Sometimes in the afternoons he would nap. On the days when they let him take a shower he would step into the water fully clothed, soap up his shirt and pants, peel them off, wring them out, do the same with his underwear, and then wash himself. He had the yellow Brooks Brothers shirt he had been wearing on the day of the takeover and a pair of brown polyester pants, and the guards had brought him jeans, a sweatshirt, and several changes of underwear from his apartment. When he was finished showering he would don the dry set of clothes and carry the wet ones back to his room, where he would stretch them out to dry. After dinner he walked again. It helped tire him out enough to sleep.

§ PROVIDED DATA:
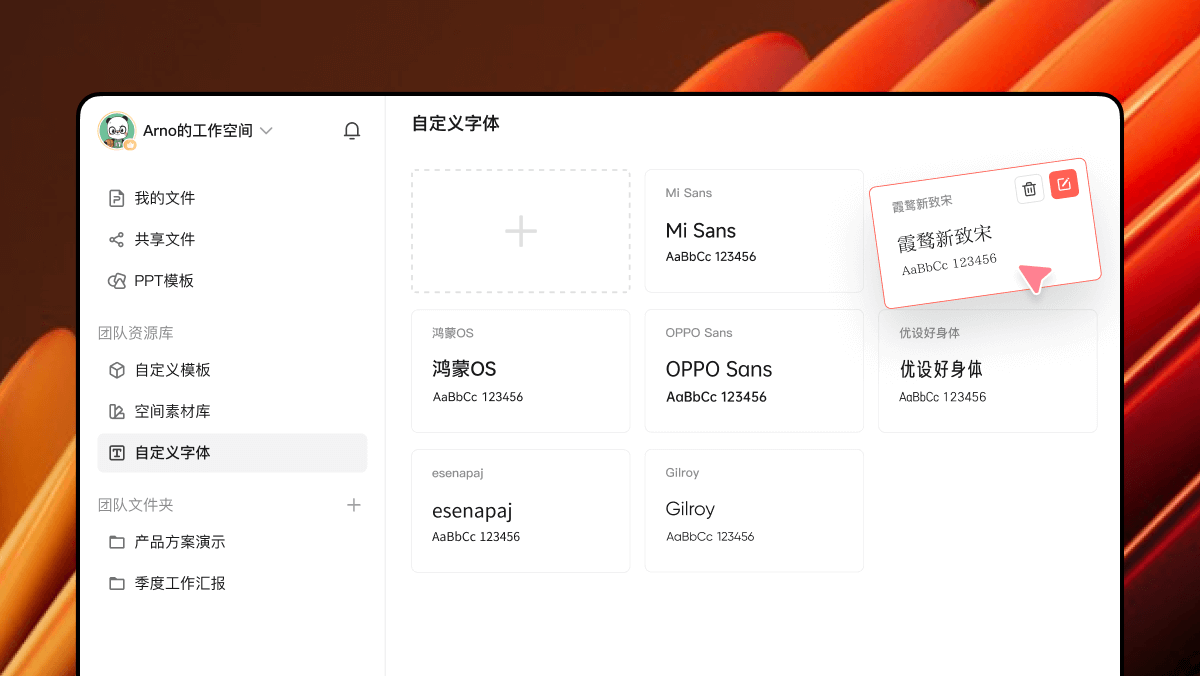Select the 自定义字体 page header
Image resolution: width=1200 pixels, height=676 pixels.
[455, 124]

§ INSTRUCTIONS TO FOLLOW: Reproduce word for word the part of the passage about the daily routine starting with "Sometimes in the" and going on through "enough to sleep.".

§ ANSWER BELOW:
Sometimes in the afternoons he would nap. On the days when they let him take a shower he would step into the water fully clothed, soap up his shirt and pants, peel them off, wring them out, do the same with his underwear, and then wash himself. He had the yellow Brooks Brothers shirt he had been wearing on the day of the takeover and a pair of brown polyester pants, and the guards had brought him jeans, a sweatshirt, and several changes of underwear from his apartment. When he was finished showering he would don the dry set of clothes and carry the wet ones back to his room, where he would stretch them out to dry. After dinner he walked again. It helped tire him out enough to sleep.